----- Data to use

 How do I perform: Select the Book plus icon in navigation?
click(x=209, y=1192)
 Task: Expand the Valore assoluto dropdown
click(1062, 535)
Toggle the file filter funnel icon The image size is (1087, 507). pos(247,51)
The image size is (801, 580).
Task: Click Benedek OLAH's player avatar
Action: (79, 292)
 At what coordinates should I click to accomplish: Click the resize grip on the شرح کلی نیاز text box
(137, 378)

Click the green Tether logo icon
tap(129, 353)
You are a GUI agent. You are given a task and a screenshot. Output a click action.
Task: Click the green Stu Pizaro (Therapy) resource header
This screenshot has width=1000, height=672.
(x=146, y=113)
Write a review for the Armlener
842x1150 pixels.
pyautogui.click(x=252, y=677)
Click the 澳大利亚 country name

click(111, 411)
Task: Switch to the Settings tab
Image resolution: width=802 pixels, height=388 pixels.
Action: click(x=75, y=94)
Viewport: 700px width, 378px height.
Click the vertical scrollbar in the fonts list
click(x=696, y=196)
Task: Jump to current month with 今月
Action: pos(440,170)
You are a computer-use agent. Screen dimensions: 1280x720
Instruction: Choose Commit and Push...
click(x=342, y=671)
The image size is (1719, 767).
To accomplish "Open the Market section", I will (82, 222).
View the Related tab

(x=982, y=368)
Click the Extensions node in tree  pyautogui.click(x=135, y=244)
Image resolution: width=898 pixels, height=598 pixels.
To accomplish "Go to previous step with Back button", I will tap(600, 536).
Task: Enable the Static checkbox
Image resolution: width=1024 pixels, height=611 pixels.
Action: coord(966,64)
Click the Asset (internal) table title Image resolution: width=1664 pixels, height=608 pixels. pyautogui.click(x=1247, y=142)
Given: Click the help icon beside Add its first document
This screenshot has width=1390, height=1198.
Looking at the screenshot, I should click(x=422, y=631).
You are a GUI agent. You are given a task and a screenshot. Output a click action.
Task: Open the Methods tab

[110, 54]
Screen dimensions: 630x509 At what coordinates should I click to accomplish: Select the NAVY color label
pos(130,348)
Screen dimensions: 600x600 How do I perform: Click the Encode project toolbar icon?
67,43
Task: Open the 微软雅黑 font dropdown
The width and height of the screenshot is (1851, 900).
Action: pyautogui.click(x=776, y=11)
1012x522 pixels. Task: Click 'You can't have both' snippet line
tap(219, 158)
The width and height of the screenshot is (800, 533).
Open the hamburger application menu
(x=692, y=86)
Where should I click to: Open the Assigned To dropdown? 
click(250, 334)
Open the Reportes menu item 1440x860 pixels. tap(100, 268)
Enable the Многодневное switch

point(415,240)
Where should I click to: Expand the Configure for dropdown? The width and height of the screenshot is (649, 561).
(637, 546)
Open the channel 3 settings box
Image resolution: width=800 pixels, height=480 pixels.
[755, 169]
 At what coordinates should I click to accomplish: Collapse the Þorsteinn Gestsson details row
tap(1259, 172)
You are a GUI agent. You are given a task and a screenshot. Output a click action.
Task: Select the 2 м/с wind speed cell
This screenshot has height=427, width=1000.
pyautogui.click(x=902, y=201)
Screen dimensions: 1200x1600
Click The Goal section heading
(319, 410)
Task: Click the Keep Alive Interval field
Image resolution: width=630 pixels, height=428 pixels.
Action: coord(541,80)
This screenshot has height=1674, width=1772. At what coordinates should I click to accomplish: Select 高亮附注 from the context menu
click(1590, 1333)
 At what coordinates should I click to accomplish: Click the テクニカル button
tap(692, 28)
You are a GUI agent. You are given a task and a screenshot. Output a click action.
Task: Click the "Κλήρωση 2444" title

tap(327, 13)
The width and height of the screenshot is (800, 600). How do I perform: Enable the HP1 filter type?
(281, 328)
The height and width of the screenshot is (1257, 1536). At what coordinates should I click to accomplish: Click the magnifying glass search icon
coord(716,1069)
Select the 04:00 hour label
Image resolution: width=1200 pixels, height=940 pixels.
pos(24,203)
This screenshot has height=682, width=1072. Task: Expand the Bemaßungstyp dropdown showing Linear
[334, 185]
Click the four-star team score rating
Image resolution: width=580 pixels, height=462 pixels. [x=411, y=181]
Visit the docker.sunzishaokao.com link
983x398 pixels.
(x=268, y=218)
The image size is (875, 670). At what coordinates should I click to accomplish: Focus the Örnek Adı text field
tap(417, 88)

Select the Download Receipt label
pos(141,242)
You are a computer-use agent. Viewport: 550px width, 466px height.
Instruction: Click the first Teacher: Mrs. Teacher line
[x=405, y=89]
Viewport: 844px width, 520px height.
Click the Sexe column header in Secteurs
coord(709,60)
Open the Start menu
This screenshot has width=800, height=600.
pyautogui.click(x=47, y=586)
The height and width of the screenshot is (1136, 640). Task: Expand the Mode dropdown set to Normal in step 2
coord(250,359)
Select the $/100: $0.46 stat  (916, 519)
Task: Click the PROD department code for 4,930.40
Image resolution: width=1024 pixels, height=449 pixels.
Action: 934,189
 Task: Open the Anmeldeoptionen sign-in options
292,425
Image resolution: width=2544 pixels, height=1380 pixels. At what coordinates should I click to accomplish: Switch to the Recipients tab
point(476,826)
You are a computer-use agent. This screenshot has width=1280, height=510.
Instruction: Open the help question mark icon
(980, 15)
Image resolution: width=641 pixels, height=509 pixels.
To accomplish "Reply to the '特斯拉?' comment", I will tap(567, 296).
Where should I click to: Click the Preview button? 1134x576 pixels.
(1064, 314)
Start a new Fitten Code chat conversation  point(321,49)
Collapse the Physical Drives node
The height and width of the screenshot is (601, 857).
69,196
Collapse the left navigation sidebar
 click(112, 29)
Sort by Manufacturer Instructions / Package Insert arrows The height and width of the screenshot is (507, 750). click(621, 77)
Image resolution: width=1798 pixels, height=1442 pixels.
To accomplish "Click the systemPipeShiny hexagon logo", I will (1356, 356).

----------

About this task
Each record is to be repeated exactly.

Result for this task
 How do I perform: Select the Book plus icon in navigation?
click(x=209, y=1192)
 Task: Expand the Valore assoluto dropdown
click(1062, 535)
Toggle the file filter funnel icon The image size is (1087, 507). pos(247,51)
The image size is (801, 580).
Task: Click Benedek OLAH's player avatar
Action: (79, 292)
 At what coordinates should I click to accomplish: Click the resize grip on the شرح کلی نیاز text box
(137, 378)

Click the green Tether logo icon
tap(129, 353)
You are a GUI agent. You are given a task and a screenshot. Output a click action.
Task: Click the green Stu Pizaro (Therapy) resource header
This screenshot has width=1000, height=672.
(x=146, y=113)
Write a review for the Armlener
842x1150 pixels.
pyautogui.click(x=252, y=677)
Click the 澳大利亚 country name

click(111, 411)
Task: Switch to the Settings tab
Image resolution: width=802 pixels, height=388 pixels.
Action: click(x=75, y=94)
Viewport: 700px width, 378px height.
Click the vertical scrollbar in the fonts list
click(x=696, y=196)
Task: Jump to current month with 今月
Action: pos(440,170)
You are a computer-use agent. Screen dimensions: 1280x720
Instruction: Choose Commit and Push...
click(x=342, y=671)
The image size is (1719, 767).
To accomplish "Open the Market section", I will (82, 222).
View the Related tab

(x=982, y=368)
Click the Extensions node in tree  pyautogui.click(x=135, y=244)
Image resolution: width=898 pixels, height=598 pixels.
To accomplish "Go to previous step with Back button", I will tap(600, 536).
Task: Enable the Static checkbox
Image resolution: width=1024 pixels, height=611 pixels.
Action: coord(966,64)
Click the Asset (internal) table title Image resolution: width=1664 pixels, height=608 pixels. pyautogui.click(x=1247, y=142)
Given: Click the help icon beside Add its first document
This screenshot has width=1390, height=1198.
Looking at the screenshot, I should click(x=422, y=631).
You are a GUI agent. You are given a task and a screenshot. Output a click action.
Task: Open the Methods tab

[110, 54]
Screen dimensions: 630x509 At what coordinates should I click to accomplish: Select the NAVY color label
pos(130,348)
Screen dimensions: 600x600 How do I perform: Click the Encode project toolbar icon?
67,43
Task: Open the 微软雅黑 font dropdown
The width and height of the screenshot is (1851, 900).
Action: pyautogui.click(x=776, y=11)
1012x522 pixels. Task: Click 'You can't have both' snippet line
tap(219, 158)
The width and height of the screenshot is (800, 533).
Open the hamburger application menu
(x=692, y=86)
Where should I click to: Open the Assigned To dropdown? 
click(250, 334)
Open the Reportes menu item 1440x860 pixels. tap(100, 268)
Enable the Многодневное switch

point(415,240)
Where should I click to: Expand the Configure for dropdown? The width and height of the screenshot is (649, 561).
(637, 546)
Open the channel 3 settings box
Image resolution: width=800 pixels, height=480 pixels.
[755, 169]
 At what coordinates should I click to accomplish: Collapse the Þorsteinn Gestsson details row
tap(1259, 172)
You are a GUI agent. You are given a task and a screenshot. Output a click action.
Task: Select the 2 м/с wind speed cell
This screenshot has height=427, width=1000.
pyautogui.click(x=902, y=201)
Screen dimensions: 1200x1600
Click The Goal section heading
(319, 410)
Task: Click the Keep Alive Interval field
Image resolution: width=630 pixels, height=428 pixels.
Action: coord(541,80)
This screenshot has height=1674, width=1772. At what coordinates should I click to accomplish: Select 高亮附注 from the context menu
click(1590, 1333)
 At what coordinates should I click to accomplish: Click the テクニカル button
tap(692, 28)
You are a GUI agent. You are given a task and a screenshot. Output a click action.
Task: Click the "Κλήρωση 2444" title

tap(327, 13)
The width and height of the screenshot is (800, 600). How do I perform: Enable the HP1 filter type?
(281, 328)
The height and width of the screenshot is (1257, 1536). At what coordinates should I click to accomplish: Click the magnifying glass search icon
coord(716,1069)
Select the 04:00 hour label
Image resolution: width=1200 pixels, height=940 pixels.
pos(24,203)
This screenshot has height=682, width=1072. Task: Expand the Bemaßungstyp dropdown showing Linear
[334, 185]
Click the four-star team score rating
Image resolution: width=580 pixels, height=462 pixels. [x=411, y=181]
Visit the docker.sunzishaokao.com link
983x398 pixels.
(x=268, y=218)
The image size is (875, 670). At what coordinates should I click to accomplish: Focus the Örnek Adı text field
tap(417, 88)

Select the Download Receipt label
pos(141,242)
You are a computer-use agent. Viewport: 550px width, 466px height.
Instruction: Click the first Teacher: Mrs. Teacher line
[x=405, y=89]
Viewport: 844px width, 520px height.
Click the Sexe column header in Secteurs
coord(709,60)
Open the Start menu
This screenshot has width=800, height=600.
pyautogui.click(x=47, y=586)
The height and width of the screenshot is (1136, 640). Task: Expand the Mode dropdown set to Normal in step 2
coord(250,359)
Select the $/100: $0.46 stat  (916, 519)
Task: Click the PROD department code for 4,930.40
Image resolution: width=1024 pixels, height=449 pixels.
Action: 934,189
 Task: Open the Anmeldeoptionen sign-in options
292,425
Image resolution: width=2544 pixels, height=1380 pixels. At what coordinates should I click to accomplish: Switch to the Recipients tab
point(476,826)
You are a computer-use agent. This screenshot has width=1280, height=510.
Instruction: Open the help question mark icon
(980, 15)
Image resolution: width=641 pixels, height=509 pixels.
To accomplish "Reply to the '特斯拉?' comment", I will tap(567, 296).
Where should I click to: Click the Preview button? 1134x576 pixels.
(1064, 314)
Start a new Fitten Code chat conversation  point(321,49)
Collapse the Physical Drives node
The height and width of the screenshot is (601, 857).
69,196
Collapse the left navigation sidebar
 click(112, 29)
Sort by Manufacturer Instructions / Package Insert arrows The height and width of the screenshot is (507, 750). click(621, 77)
Image resolution: width=1798 pixels, height=1442 pixels.
To accomplish "Click the systemPipeShiny hexagon logo", I will (1356, 356).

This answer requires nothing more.